Neden dişilerimi sıktığıma gelince, konuşmama fırsat vermeden kendi görüşünü peş peşe sıralayan insanlara anlatma fırsatı bulmadığım için siz okuyuculara anlatayım. Efendim, Gazze halkına karşı uygulanan insanlık dışı muamele karşısında eli kolu bağlı bir şekilde beklemekten nüksetti kronik rahatsızlığım. Suskunluğumuzun cüssesi acının büyüklüğüyle eşdeğer boyutta. Her iki durumun yakıcı ateşi arasında kavruluyoruz kendi yağımızda. Orduları hareket ettirecek liderlerin el-ayakları ulus, ırk, çıkar, mevki-makam ipleriyle sıkı sıkıya bağlanmış. Halkın doğrudan cepheye gitmesini engelleyen devlet sınırları var. Koca ümmeti küçük devletlere belki de yutulabilecek lokmalara bölen tel örgülü, kalın ve yüksek duvarlı sınırlar.

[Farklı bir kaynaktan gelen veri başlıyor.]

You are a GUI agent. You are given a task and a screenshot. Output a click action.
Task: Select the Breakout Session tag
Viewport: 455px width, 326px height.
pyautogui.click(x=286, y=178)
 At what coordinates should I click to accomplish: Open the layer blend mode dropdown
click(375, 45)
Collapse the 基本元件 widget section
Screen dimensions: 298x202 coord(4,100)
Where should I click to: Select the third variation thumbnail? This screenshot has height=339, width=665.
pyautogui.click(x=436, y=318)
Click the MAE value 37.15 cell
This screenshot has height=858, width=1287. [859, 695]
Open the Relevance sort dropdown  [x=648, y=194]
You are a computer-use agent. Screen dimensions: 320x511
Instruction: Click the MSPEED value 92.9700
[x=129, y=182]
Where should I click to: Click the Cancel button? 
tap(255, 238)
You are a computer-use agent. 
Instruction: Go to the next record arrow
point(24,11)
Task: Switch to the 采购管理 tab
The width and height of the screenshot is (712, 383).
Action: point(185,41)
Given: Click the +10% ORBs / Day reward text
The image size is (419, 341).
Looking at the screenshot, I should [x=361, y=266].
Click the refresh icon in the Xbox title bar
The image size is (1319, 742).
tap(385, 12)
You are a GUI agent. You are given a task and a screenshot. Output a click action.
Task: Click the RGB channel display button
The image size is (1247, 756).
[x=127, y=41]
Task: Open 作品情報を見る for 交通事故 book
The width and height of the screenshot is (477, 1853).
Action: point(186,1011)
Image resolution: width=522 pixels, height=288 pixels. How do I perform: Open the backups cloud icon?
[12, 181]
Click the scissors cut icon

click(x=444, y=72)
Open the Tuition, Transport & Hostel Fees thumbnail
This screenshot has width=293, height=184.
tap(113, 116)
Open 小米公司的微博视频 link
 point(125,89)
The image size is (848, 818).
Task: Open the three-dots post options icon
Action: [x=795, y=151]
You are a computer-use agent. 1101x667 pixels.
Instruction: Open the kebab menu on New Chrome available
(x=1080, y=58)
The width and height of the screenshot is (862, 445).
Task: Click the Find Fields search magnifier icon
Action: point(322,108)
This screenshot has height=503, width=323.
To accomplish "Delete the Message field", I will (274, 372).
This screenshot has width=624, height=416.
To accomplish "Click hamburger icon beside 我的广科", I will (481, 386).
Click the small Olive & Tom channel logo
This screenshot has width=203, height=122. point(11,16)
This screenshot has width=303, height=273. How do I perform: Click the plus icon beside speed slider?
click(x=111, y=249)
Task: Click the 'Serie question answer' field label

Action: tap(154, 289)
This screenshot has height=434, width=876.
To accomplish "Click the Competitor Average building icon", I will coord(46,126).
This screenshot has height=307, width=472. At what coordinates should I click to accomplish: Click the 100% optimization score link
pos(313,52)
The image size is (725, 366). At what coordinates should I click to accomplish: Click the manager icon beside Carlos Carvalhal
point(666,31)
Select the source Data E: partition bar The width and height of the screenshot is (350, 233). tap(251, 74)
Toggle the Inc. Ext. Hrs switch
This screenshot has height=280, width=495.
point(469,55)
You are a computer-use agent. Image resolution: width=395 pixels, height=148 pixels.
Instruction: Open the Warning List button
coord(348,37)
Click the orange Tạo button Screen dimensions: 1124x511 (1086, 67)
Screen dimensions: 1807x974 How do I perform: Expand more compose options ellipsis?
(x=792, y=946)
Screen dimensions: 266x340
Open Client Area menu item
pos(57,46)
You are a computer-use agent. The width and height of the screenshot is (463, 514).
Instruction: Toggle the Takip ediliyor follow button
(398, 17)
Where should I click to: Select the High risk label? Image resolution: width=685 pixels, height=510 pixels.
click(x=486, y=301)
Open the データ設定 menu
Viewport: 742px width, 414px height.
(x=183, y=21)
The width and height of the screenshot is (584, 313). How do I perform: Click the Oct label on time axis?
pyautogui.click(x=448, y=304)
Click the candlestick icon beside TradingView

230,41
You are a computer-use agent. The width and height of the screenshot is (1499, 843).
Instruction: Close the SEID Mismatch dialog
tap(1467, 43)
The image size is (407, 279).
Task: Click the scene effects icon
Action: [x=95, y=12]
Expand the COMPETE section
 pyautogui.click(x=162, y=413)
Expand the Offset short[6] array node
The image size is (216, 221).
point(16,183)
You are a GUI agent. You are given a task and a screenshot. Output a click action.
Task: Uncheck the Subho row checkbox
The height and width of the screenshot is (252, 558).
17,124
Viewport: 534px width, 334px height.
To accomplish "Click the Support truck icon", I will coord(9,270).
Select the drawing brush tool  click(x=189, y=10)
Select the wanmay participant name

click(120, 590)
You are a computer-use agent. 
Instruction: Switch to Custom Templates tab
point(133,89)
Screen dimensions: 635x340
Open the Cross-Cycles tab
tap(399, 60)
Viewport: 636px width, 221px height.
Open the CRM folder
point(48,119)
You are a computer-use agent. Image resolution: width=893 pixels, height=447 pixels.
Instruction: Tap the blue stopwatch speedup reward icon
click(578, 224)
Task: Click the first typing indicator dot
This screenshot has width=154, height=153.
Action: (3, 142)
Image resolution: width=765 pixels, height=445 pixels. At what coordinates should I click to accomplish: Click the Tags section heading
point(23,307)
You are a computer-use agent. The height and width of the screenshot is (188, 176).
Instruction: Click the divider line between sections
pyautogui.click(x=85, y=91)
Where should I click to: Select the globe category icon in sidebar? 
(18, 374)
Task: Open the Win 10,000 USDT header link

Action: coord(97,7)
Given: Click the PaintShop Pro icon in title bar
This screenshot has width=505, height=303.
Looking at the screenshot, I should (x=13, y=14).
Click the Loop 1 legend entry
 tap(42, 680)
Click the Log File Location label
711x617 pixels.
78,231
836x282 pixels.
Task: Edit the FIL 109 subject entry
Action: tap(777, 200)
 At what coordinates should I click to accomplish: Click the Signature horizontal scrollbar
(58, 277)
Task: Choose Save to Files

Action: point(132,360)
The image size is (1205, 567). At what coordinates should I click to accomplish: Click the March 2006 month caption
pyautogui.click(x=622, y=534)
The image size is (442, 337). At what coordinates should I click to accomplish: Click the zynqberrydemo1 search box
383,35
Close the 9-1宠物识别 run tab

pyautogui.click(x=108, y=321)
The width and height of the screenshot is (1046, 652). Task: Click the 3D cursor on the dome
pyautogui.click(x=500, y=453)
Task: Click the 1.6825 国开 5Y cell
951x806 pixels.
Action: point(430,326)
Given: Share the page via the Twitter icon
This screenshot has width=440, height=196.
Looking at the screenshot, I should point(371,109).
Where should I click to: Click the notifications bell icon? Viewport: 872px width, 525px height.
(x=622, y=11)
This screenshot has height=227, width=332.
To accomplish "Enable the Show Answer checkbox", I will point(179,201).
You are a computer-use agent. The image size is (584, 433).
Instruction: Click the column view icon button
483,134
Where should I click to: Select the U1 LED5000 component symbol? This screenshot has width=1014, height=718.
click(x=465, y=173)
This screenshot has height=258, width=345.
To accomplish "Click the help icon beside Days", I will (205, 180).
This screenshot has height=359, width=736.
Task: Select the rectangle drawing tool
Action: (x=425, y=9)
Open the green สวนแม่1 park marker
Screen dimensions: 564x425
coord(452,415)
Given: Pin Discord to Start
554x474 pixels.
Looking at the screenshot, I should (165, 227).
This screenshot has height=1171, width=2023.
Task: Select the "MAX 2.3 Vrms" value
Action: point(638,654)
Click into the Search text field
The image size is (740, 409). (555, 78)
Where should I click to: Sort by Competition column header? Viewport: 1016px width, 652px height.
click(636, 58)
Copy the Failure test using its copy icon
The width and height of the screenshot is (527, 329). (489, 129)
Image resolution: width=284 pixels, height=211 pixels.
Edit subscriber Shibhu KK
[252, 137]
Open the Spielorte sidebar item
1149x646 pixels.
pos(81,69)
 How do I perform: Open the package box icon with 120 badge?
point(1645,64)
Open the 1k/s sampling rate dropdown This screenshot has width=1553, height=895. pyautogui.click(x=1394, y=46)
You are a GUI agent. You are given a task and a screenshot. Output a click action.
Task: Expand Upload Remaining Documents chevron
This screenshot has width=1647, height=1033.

Kendi kardeşlerinin çizdiği sınırların içine hapsolan mazlumların boğulmasını çaresizce izlerken diş ve yumruk sıkmaktan harap olduk. Bu derdimizin devası yok ki tabiplerde. Vurdumduymazlık içinde daha ne kadar sessiz kalacağız? “Ya şerefli bir yaşam, ya izzetli bir ölüm.” şiarı “Bana dokunmayan yılan bin yaşasın.” fikrine evrildi. Bir avuç siyonistin iki milyara yakın Müslüman’ı kendi sınırları içine mahkûm etmesine tanıklık etmekten kahrolduk.
Bu zillet daha ne kadar devam eder bilmiyorum. Zulme karşı adım atılmadıkça gündemim(iz) değişmeyecek. Her yeni görüntü, her yeni haber tekrar tekrar dişimizi de canımızı da sıkmayı sürdürecek.